I’ll take the Nikon D7000 as my example, since that’s my primary camera. The instruction manual runs to a dense, information-packed 325 pages. Just how information-packed? Well, I’m glad you asked. “Basic Photography and Playback” — you know, the part where you actually get to turning on the camera and making a photograph — starts on page 35.

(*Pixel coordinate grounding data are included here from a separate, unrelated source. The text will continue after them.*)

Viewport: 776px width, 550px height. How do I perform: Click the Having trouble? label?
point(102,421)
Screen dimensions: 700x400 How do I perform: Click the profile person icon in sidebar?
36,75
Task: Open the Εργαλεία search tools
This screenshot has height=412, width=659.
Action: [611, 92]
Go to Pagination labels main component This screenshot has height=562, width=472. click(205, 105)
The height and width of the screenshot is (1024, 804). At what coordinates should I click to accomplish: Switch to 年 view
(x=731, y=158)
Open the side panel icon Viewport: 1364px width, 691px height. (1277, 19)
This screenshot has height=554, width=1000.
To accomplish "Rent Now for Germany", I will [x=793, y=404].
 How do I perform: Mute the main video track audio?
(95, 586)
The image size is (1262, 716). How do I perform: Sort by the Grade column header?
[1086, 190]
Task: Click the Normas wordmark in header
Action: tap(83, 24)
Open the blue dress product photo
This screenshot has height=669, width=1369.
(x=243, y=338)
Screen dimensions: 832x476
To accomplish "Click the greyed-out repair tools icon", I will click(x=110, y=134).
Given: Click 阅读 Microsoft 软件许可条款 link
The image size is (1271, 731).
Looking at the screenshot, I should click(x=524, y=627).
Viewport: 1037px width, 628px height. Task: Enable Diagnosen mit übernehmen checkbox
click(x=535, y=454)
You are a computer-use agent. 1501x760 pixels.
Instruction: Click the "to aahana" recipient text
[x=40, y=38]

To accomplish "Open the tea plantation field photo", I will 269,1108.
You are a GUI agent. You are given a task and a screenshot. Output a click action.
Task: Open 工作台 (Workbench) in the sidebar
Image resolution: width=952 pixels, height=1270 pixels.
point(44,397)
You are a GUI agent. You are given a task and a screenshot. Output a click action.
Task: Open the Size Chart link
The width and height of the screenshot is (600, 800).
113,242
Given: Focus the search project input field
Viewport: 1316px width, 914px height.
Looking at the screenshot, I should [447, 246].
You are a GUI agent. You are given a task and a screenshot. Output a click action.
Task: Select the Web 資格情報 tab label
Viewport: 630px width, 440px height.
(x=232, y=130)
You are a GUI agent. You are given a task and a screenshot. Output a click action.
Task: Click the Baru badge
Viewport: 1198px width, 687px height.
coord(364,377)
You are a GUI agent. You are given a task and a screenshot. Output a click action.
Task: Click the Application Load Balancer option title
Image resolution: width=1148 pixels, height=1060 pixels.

I’m not knocking the instruction manual. However, sometimes you want something that lays out your options with a nod or two toward concision, and that’s where your “aftermarket” options come in. In no particular order, some of those options, with commentary:

Nikon D7000 Digital Field Guide by J. Dennis Thomas (Wiley): I bought this book for one simple reason: at the time, it was the only thing available on the D7000. I was hoping for something that’d familiarize me with the camera before I bought it, and it delivered pretty well in that regard. True to its name, it’s a field guide; a lot of information’s seriously condensed, and some of it elided. It’s also something you can read in a sitting or two if you have a mind to, or just toss in a camera bag for quick reference. It isn’t as exhaustive as some of the other options listed below, but it’s good in a pinch (and I’ve had my share of pinches).

Nikon D7000: From Snapshots to Great Shots by John Bartdorff (Peachpit Press): Like other books in the From Snapshots to Great Shots series, this is a nice balance of technical information and technique. There are exercises and detailed examples of how to get certain types and styles of shots. This book is particularly good for photographers with less experience for the simple fact that, like photography itself, it’s about more than just the camera.

David Busch’s Nikon D7000 Guide to Digital SLR Photography by David Busch (Course Technology PTR): The bad news: if you’re looking for concise, look elsewhere. The good news: just about everything else you’d think to look for, and a few things you wouldn’t, are here. At 560 pages, this dwarfs the instruction manual. However, chapters devoted to lenses, DSLR movies, and peripheral technologies give this book a depth to match its considerable heft. Recommended for all levels of photographers. For the impatient, there’s also David Busch’s Compact Field Guide for the Nikon D7000 (Course Technology PTR), which condenses its bigger brother down to its bare essentials.

Speaking of patience, maybe someday I will muster enough of it to figure out what’s “expanded” in Nikon D7000 (The Expanded Guide), by Jon Sparks (Ammonite). Unlike Busch’s book, it doesn’t venture much beyond the traditional camera guide; nor does it venture much beyond the manual, though it’s more readable (but that isn’t saying much given the writing in the average instruction manual, which is tantamount to typesetting something with Ambien). Not quite a waste of money, but nothing to make it stand out in a crowd, either.

Nikon D7000 For Dummies by Julie Adair King (For Dummies/Wiley): I have to confess that I have a bit of an issue with the structure of the Dummies/Idiots/Everything genre of books. To me, all the little icons and cautions and pull quotes and sidebars and lists are a bit like getting to a magazine rack after Godzilla’s been through town. The information is there, but you have to go over quite a number of speedbumps to get to what you’re looking for. My gripe with this book isn’t with Ms. King or her writing; both prove to be adequate to the task of teaching you how to use your D7000. Maybe I’m too easily distracted; if you’re not, this could very well work for you.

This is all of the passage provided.